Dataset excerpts

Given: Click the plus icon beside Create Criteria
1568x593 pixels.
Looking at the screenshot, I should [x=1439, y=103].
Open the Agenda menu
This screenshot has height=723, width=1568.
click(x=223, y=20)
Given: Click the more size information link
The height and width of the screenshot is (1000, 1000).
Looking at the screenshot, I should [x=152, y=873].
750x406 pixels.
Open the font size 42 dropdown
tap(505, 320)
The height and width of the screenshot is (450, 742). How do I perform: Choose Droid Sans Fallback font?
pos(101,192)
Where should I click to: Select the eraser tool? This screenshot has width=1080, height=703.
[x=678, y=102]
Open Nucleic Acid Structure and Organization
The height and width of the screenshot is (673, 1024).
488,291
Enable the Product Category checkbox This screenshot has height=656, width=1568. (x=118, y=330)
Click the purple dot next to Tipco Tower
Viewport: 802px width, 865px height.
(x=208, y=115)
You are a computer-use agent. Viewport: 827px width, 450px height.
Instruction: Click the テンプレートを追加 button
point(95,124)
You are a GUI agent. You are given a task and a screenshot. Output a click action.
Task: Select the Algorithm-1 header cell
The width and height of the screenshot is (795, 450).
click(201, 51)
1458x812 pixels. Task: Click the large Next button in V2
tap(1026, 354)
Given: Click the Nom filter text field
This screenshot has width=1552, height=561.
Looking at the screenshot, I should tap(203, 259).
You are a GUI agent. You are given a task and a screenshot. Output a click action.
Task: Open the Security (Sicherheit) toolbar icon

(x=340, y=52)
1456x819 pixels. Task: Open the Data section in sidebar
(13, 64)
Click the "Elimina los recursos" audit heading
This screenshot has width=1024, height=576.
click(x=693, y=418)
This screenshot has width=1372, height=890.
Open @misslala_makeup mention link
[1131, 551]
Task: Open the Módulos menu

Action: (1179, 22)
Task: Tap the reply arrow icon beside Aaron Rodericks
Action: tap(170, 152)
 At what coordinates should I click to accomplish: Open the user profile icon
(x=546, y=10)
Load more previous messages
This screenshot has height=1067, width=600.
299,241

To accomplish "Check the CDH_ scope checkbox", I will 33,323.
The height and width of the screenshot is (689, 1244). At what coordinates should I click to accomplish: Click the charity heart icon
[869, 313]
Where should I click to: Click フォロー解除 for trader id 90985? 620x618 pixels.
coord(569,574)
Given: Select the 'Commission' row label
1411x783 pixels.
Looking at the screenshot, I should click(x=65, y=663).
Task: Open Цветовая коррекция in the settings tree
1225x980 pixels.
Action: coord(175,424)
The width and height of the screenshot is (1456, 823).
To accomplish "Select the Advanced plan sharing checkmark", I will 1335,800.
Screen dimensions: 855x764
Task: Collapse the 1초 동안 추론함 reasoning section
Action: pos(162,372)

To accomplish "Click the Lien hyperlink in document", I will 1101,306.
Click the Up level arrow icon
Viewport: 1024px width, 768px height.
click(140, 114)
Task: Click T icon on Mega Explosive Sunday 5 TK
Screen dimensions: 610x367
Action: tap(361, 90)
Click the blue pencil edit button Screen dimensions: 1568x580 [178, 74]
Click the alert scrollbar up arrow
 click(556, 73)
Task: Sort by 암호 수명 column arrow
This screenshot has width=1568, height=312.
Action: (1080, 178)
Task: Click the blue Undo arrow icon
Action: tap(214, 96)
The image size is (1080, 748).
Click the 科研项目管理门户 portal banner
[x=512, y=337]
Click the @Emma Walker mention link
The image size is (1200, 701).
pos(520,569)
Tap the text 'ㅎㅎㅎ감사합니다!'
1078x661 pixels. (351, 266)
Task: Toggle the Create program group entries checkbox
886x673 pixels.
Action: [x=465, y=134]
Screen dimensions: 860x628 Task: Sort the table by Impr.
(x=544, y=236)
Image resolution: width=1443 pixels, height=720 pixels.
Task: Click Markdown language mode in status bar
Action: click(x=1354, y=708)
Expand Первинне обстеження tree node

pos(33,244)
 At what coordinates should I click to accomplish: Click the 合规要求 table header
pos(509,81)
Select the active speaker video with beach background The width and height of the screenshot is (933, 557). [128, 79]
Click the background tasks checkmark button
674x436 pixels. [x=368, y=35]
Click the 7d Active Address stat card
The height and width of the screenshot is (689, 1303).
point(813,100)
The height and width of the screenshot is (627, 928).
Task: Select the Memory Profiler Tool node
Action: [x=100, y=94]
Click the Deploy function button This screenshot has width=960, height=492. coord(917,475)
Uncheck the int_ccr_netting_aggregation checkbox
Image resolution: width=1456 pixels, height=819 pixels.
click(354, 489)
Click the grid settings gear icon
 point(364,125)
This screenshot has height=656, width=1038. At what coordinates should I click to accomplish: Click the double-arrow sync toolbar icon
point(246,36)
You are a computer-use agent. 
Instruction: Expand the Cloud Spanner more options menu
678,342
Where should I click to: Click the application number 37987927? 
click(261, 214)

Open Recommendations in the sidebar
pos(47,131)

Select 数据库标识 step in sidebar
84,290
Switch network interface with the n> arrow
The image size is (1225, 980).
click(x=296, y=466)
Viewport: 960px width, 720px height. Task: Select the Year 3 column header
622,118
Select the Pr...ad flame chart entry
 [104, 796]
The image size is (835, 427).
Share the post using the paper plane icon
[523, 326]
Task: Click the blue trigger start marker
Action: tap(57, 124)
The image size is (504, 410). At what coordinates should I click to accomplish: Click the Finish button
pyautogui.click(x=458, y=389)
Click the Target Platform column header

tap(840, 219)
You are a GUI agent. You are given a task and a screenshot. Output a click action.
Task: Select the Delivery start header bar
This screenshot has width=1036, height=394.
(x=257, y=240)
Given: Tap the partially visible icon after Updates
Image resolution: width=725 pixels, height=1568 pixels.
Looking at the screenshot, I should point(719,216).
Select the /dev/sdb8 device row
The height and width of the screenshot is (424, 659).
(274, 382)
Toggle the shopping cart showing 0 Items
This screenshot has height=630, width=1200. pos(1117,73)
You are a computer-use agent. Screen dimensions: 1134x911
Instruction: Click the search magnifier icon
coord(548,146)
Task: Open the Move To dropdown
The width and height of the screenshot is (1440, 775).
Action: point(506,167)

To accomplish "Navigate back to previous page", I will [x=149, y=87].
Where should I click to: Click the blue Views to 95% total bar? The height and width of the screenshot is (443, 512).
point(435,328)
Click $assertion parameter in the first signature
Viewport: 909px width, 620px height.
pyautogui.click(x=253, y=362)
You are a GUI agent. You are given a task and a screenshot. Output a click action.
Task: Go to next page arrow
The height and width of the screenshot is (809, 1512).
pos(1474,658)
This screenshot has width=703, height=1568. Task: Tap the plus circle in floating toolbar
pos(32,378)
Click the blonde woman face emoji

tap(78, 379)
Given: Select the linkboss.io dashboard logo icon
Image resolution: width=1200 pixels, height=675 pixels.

§ Brief
Please write out the entries exactly, keeping every line intact.

§ Exercise solution
Given: Click the plus icon beside Create Criteria
1568x593 pixels.
Looking at the screenshot, I should [x=1439, y=103].
Open the Agenda menu
This screenshot has height=723, width=1568.
click(x=223, y=20)
Given: Click the more size information link
The height and width of the screenshot is (1000, 1000).
Looking at the screenshot, I should [x=152, y=873].
750x406 pixels.
Open the font size 42 dropdown
tap(505, 320)
The height and width of the screenshot is (450, 742). How do I perform: Choose Droid Sans Fallback font?
pos(101,192)
Where should I click to: Select the eraser tool? This screenshot has width=1080, height=703.
[x=678, y=102]
Open Nucleic Acid Structure and Organization
The height and width of the screenshot is (673, 1024).
488,291
Enable the Product Category checkbox This screenshot has height=656, width=1568. (x=118, y=330)
Click the purple dot next to Tipco Tower
Viewport: 802px width, 865px height.
(x=208, y=115)
You are a computer-use agent. Viewport: 827px width, 450px height.
Instruction: Click the テンプレートを追加 button
point(95,124)
You are a GUI agent. You are given a task and a screenshot. Output a click action.
Task: Select the Algorithm-1 header cell
The width and height of the screenshot is (795, 450).
click(201, 51)
1458x812 pixels. Task: Click the large Next button in V2
tap(1026, 354)
Given: Click the Nom filter text field
This screenshot has width=1552, height=561.
Looking at the screenshot, I should tap(203, 259).
You are a GUI agent. You are given a task and a screenshot. Output a click action.
Task: Open the Security (Sicherheit) toolbar icon

(x=340, y=52)
1456x819 pixels. Task: Open the Data section in sidebar
(13, 64)
Click the "Elimina los recursos" audit heading
This screenshot has width=1024, height=576.
click(x=693, y=418)
This screenshot has width=1372, height=890.
Open @misslala_makeup mention link
[1131, 551]
Task: Open the Módulos menu

Action: (1179, 22)
Task: Tap the reply arrow icon beside Aaron Rodericks
Action: tap(170, 152)
 At what coordinates should I click to accomplish: Open the user profile icon
(x=546, y=10)
Load more previous messages
This screenshot has height=1067, width=600.
299,241

To accomplish "Check the CDH_ scope checkbox", I will 33,323.
The height and width of the screenshot is (689, 1244). At what coordinates should I click to accomplish: Click the charity heart icon
[869, 313]
Where should I click to: Click フォロー解除 for trader id 90985? 620x618 pixels.
coord(569,574)
Given: Select the 'Commission' row label
1411x783 pixels.
Looking at the screenshot, I should click(x=65, y=663).
Task: Open Цветовая коррекция in the settings tree
1225x980 pixels.
Action: coord(175,424)
The width and height of the screenshot is (1456, 823).
To accomplish "Select the Advanced plan sharing checkmark", I will 1335,800.
Screen dimensions: 855x764
Task: Collapse the 1초 동안 추론함 reasoning section
Action: pos(162,372)

To accomplish "Click the Lien hyperlink in document", I will 1101,306.
Click the Up level arrow icon
Viewport: 1024px width, 768px height.
click(140, 114)
Task: Click T icon on Mega Explosive Sunday 5 TK
Screen dimensions: 610x367
Action: tap(361, 90)
Click the blue pencil edit button Screen dimensions: 1568x580 [178, 74]
Click the alert scrollbar up arrow
 click(556, 73)
Task: Sort by 암호 수명 column arrow
This screenshot has width=1568, height=312.
Action: (1080, 178)
Task: Click the blue Undo arrow icon
Action: tap(214, 96)
The image size is (1080, 748).
Click the 科研项目管理门户 portal banner
[x=512, y=337]
Click the @Emma Walker mention link
The image size is (1200, 701).
pos(520,569)
Tap the text 'ㅎㅎㅎ감사합니다!'
1078x661 pixels. (351, 266)
Task: Toggle the Create program group entries checkbox
886x673 pixels.
Action: [x=465, y=134]
Screen dimensions: 860x628 Task: Sort the table by Impr.
(x=544, y=236)
Image resolution: width=1443 pixels, height=720 pixels.
Task: Click Markdown language mode in status bar
Action: click(x=1354, y=708)
Expand Первинне обстеження tree node

pos(33,244)
 At what coordinates should I click to accomplish: Click the 合规要求 table header
pos(509,81)
Select the active speaker video with beach background The width and height of the screenshot is (933, 557). [128, 79]
Click the background tasks checkmark button
674x436 pixels. [x=368, y=35]
Click the 7d Active Address stat card
The height and width of the screenshot is (689, 1303).
point(813,100)
The height and width of the screenshot is (627, 928).
Task: Select the Memory Profiler Tool node
Action: [x=100, y=94]
Click the Deploy function button This screenshot has width=960, height=492. coord(917,475)
Uncheck the int_ccr_netting_aggregation checkbox
Image resolution: width=1456 pixels, height=819 pixels.
click(354, 489)
Click the grid settings gear icon
 point(364,125)
This screenshot has height=656, width=1038. At what coordinates should I click to accomplish: Click the double-arrow sync toolbar icon
point(246,36)
You are a computer-use agent. 
Instruction: Expand the Cloud Spanner more options menu
678,342
Where should I click to: Click the application number 37987927? 
click(261, 214)

Open Recommendations in the sidebar
pos(47,131)

Select 数据库标识 step in sidebar
84,290
Switch network interface with the n> arrow
The image size is (1225, 980).
click(x=296, y=466)
Viewport: 960px width, 720px height. Task: Select the Year 3 column header
622,118
Select the Pr...ad flame chart entry
 [104, 796]
The image size is (835, 427).
Share the post using the paper plane icon
[523, 326]
Task: Click the blue trigger start marker
Action: tap(57, 124)
The image size is (504, 410). At what coordinates should I click to accomplish: Click the Finish button
pyautogui.click(x=458, y=389)
Click the Target Platform column header

tap(840, 219)
You are a GUI agent. You are given a task and a screenshot. Output a click action.
Task: Select the Delivery start header bar
This screenshot has width=1036, height=394.
(x=257, y=240)
Given: Tap the partially visible icon after Updates
Image resolution: width=725 pixels, height=1568 pixels.
Looking at the screenshot, I should point(719,216).
Select the /dev/sdb8 device row
The height and width of the screenshot is (424, 659).
(274, 382)
Toggle the shopping cart showing 0 Items
This screenshot has height=630, width=1200. pos(1117,73)
You are a computer-use agent. Screen dimensions: 1134x911
Instruction: Click the search magnifier icon
coord(548,146)
Task: Open the Move To dropdown
The width and height of the screenshot is (1440, 775).
Action: point(506,167)

To accomplish "Navigate back to previous page", I will [x=149, y=87].
Where should I click to: Click the blue Views to 95% total bar? The height and width of the screenshot is (443, 512).
point(435,328)
Click $assertion parameter in the first signature
Viewport: 909px width, 620px height.
pyautogui.click(x=253, y=362)
You are a GUI agent. You are given a task and a screenshot. Output a click action.
Task: Go to next page arrow
The height and width of the screenshot is (809, 1512).
pos(1474,658)
This screenshot has width=703, height=1568. Task: Tap the plus circle in floating toolbar
pos(32,378)
Click the blonde woman face emoji

tap(78, 379)
Given: Select the linkboss.io dashboard logo icon
Image resolution: width=1200 pixels, height=675 pixels.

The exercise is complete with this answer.